Court Opinion

ID: 8309464
Source: CourtListenerOpinion
Date Created: 2022-10-17 13:46:21.0599+00
Date Added: 2024-06-11T16:44:39.985176
License: Public Domain

Billings, D. J.,
(concurring.) I concur in the conclusion reached by the circuit judge. The case finds that in the year 1869 the complainant received from the legislature of Louisiana a grant of a corporate franchise, which was exclusive, to slaughter animals at a place designated in the charter for a period of 25 years; that the constitution of 1879' (articles 248 and 258) attempted to abolish the monopoly features, or the exclusiveness, of all corporations except those contained' in the charters of railroads; that the same constitution withdrew from the legislature the power to regulate the slaughtering of animals in cities and parishes, and conferred it upon the municipal and parochial authorities, in conjunction with the local boards of health; that neither the legislature nor the proper municipal authority has ever declared that either the place or manner of conducting complainant’s business was opposed to the public good, but that, on the contrary, the municipal and health officers have designated the locus in quo of the complainant’s business as within a district where said business may be carried on, and haye prescribed regulations for the conduct of the business of slaughtering animals, none of which are being violated by complainant.
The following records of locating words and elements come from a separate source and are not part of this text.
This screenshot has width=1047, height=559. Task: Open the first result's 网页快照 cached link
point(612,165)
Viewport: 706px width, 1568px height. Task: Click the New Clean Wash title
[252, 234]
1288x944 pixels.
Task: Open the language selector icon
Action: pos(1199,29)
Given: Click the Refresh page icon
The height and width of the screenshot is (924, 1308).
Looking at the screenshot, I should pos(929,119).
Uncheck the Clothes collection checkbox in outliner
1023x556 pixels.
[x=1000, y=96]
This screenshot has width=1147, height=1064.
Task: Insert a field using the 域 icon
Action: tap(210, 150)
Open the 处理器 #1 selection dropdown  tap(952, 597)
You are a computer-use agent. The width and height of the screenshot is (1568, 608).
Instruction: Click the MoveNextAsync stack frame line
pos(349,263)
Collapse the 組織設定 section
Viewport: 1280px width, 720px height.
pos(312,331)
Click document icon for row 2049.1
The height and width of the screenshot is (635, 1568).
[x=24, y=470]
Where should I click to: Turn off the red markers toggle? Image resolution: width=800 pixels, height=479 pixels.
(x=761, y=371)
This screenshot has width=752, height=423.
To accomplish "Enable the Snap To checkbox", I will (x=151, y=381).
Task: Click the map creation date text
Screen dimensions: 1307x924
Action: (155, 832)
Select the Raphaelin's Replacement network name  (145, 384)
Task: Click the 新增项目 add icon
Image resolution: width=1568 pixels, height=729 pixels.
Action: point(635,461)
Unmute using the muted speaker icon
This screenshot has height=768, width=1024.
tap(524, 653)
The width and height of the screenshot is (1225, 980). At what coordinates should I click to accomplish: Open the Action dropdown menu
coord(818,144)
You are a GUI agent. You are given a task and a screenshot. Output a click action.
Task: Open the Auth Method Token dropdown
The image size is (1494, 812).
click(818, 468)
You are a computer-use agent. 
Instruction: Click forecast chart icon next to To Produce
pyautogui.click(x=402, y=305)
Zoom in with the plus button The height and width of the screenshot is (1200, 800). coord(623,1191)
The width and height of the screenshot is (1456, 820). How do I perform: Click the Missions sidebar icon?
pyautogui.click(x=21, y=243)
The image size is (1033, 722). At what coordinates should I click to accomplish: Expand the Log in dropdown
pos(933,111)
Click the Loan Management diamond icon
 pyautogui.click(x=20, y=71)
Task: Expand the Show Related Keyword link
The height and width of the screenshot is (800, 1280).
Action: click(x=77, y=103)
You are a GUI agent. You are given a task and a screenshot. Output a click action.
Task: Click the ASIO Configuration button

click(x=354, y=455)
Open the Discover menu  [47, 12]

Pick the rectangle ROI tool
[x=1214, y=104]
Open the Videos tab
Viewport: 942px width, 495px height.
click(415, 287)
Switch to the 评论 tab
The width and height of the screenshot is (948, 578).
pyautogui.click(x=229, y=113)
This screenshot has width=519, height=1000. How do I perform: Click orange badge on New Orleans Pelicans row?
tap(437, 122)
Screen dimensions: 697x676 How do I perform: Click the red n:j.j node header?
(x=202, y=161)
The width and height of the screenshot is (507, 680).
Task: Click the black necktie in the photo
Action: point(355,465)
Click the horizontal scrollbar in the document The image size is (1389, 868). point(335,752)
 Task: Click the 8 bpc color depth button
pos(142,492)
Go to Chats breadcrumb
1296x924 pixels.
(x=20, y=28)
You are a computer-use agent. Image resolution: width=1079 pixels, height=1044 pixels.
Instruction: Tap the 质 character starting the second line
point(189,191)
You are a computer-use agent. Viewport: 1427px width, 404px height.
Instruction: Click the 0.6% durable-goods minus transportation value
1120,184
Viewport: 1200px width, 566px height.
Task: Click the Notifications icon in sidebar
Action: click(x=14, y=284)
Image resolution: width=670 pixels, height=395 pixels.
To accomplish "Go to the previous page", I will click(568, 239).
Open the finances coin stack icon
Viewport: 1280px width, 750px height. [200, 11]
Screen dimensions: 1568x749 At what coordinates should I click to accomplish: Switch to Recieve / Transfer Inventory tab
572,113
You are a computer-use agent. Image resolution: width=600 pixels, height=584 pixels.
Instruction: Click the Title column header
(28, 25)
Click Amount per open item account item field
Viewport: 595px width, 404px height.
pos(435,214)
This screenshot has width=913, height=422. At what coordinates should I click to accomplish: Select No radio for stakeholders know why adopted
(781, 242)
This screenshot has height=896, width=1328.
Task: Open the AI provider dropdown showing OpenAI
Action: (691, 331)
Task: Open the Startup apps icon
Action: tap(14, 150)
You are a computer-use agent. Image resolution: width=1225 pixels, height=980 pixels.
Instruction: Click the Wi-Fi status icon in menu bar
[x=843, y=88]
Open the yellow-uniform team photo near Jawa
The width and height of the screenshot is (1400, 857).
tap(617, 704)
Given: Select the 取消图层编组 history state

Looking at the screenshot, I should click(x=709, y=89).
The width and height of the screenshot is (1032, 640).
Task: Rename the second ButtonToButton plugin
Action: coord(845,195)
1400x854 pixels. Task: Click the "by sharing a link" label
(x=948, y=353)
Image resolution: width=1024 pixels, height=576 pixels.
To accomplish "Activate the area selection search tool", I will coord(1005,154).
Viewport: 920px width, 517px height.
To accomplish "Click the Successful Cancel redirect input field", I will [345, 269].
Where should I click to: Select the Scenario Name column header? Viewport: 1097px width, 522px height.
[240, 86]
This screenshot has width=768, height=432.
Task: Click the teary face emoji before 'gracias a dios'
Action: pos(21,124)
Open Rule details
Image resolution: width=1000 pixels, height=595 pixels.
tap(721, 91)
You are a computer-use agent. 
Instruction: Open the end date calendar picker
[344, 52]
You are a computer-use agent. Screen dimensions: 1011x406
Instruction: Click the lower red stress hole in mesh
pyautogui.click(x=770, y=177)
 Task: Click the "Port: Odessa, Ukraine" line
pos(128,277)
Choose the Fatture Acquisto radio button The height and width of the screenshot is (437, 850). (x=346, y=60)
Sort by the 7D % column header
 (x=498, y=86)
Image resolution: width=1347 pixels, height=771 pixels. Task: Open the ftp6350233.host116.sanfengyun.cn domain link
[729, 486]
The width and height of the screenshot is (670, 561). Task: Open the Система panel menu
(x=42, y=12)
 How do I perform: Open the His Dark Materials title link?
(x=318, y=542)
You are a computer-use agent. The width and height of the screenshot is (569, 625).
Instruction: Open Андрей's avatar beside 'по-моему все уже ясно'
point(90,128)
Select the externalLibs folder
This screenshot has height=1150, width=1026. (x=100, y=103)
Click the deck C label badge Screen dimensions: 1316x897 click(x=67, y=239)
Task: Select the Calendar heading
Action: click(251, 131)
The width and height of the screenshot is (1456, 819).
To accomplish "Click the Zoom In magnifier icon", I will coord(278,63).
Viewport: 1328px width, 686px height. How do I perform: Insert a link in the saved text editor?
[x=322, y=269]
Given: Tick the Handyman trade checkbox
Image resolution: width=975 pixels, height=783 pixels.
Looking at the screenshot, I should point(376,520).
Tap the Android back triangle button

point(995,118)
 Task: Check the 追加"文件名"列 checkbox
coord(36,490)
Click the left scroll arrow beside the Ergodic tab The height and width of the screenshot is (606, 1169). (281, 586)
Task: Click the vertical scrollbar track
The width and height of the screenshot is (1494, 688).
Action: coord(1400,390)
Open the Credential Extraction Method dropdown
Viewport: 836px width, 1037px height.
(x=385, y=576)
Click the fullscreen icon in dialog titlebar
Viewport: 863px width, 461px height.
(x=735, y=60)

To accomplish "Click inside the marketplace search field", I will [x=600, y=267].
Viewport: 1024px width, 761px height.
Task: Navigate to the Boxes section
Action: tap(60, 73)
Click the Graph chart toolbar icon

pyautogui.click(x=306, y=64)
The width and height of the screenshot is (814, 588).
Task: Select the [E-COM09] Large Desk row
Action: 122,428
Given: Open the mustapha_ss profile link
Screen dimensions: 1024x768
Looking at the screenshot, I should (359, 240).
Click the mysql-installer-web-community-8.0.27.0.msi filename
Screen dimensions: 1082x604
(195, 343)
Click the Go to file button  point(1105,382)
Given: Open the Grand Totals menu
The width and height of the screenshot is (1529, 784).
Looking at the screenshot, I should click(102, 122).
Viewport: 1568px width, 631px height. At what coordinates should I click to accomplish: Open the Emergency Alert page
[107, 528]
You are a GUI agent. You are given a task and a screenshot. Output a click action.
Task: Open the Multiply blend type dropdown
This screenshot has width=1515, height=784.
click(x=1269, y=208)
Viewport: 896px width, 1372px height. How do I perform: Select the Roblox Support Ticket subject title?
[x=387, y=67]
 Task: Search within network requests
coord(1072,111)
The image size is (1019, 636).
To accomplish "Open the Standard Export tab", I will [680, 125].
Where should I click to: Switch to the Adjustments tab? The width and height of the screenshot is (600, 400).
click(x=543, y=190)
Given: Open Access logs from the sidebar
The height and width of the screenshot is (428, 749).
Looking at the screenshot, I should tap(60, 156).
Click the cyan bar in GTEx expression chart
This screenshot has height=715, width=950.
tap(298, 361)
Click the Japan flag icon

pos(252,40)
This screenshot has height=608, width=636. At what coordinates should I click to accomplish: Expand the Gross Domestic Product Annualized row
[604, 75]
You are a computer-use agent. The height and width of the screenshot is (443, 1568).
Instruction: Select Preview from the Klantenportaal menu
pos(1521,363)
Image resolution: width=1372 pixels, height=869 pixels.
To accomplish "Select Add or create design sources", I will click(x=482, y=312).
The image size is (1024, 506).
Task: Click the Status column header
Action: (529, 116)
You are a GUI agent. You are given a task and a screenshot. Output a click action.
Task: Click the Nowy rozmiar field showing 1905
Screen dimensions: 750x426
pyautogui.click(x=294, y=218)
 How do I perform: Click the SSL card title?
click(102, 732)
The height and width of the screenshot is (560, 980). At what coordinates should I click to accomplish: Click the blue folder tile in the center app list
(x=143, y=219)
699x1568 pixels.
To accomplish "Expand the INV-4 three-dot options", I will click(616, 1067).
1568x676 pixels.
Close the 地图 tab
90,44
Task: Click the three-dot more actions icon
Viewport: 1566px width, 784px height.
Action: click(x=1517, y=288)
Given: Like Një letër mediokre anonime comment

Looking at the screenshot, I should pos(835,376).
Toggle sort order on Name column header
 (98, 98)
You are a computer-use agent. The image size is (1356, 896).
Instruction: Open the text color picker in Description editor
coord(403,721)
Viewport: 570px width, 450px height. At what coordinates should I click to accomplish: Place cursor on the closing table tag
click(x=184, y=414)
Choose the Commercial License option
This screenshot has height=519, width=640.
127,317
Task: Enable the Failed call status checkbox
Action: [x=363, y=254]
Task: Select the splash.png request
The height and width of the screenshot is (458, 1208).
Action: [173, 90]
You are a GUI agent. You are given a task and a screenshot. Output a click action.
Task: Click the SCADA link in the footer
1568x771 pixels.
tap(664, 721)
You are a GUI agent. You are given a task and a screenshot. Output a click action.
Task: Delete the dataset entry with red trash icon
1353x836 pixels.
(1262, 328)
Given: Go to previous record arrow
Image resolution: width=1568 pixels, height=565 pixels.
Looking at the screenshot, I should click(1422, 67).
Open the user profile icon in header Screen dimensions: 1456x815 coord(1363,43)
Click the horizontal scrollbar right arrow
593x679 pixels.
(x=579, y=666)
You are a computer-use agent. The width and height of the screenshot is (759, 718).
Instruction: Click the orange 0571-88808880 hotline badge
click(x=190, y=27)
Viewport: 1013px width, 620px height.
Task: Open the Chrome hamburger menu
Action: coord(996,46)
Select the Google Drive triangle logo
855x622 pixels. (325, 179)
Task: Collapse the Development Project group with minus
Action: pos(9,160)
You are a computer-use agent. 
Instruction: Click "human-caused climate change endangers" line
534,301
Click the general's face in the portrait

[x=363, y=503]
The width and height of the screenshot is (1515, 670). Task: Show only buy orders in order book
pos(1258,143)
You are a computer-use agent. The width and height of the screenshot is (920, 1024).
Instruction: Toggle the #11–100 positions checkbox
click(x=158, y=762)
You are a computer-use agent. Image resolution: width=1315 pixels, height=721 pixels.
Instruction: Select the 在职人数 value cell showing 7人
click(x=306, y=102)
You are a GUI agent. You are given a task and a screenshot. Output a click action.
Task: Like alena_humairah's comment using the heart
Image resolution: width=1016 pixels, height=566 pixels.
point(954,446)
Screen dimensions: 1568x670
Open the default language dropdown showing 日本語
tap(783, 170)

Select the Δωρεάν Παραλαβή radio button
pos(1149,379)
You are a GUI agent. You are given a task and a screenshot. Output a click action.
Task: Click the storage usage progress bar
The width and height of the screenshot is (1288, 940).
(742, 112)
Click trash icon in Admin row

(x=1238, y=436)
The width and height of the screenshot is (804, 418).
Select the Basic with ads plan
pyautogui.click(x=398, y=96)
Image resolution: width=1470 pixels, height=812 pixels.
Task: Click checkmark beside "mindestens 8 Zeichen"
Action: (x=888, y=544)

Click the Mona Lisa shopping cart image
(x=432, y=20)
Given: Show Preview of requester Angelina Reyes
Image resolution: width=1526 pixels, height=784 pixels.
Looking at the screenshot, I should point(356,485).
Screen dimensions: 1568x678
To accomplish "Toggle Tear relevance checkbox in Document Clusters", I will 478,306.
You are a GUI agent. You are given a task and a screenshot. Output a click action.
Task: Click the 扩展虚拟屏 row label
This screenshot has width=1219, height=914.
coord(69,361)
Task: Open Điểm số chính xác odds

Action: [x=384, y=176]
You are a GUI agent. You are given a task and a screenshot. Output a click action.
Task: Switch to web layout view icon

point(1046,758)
This case does not fall within the principle that legislative grants of a certain nature may be constitutionally recalled, even where that principle has been pushed to its extreme limit. That principle is that legislatures are clothed, by the people with limited power to bind their successors in any matter of public police, and therefore the courts have held that such a grant could not stand in the way of the subsequent action of the police power. The extremist principle, when applied to this case, would lead to the conclusion that if the proper municipal and health boards, in the exercise of the police power delegated to them, declared that complainant’s business, either in its *747location or its methods, was injurious to the public health, they could regulate, or, if in their judgment the public health required, abolish it; that the grant is voidable and not void; that it is valid until the power, be it the legislature or the municipal officers in which is vested the function to deal with sanitary matters, finds it to be injurious. The conclusion is that where, as here, the proper authorities find the place and manner of conducting the complainant’s business to be harmless, there exists 'no power, either in the legislature or the people of the state, to abate it. So, according to the cases which have gone the furthest, so long as the place and manner of the complainant’s slaughtering of animals are sanctioned by that organ of the government of the state in which is vested the police power with reference to that subject-matter, the action of the legislature in mating the grant stands for that of the people of the state, and the exclusiveness of the right granted is protected by article 1, § 10, of the constitution of the United States. The Bridge Proprietors v. The Hoboken Co. 1 Wall. 116.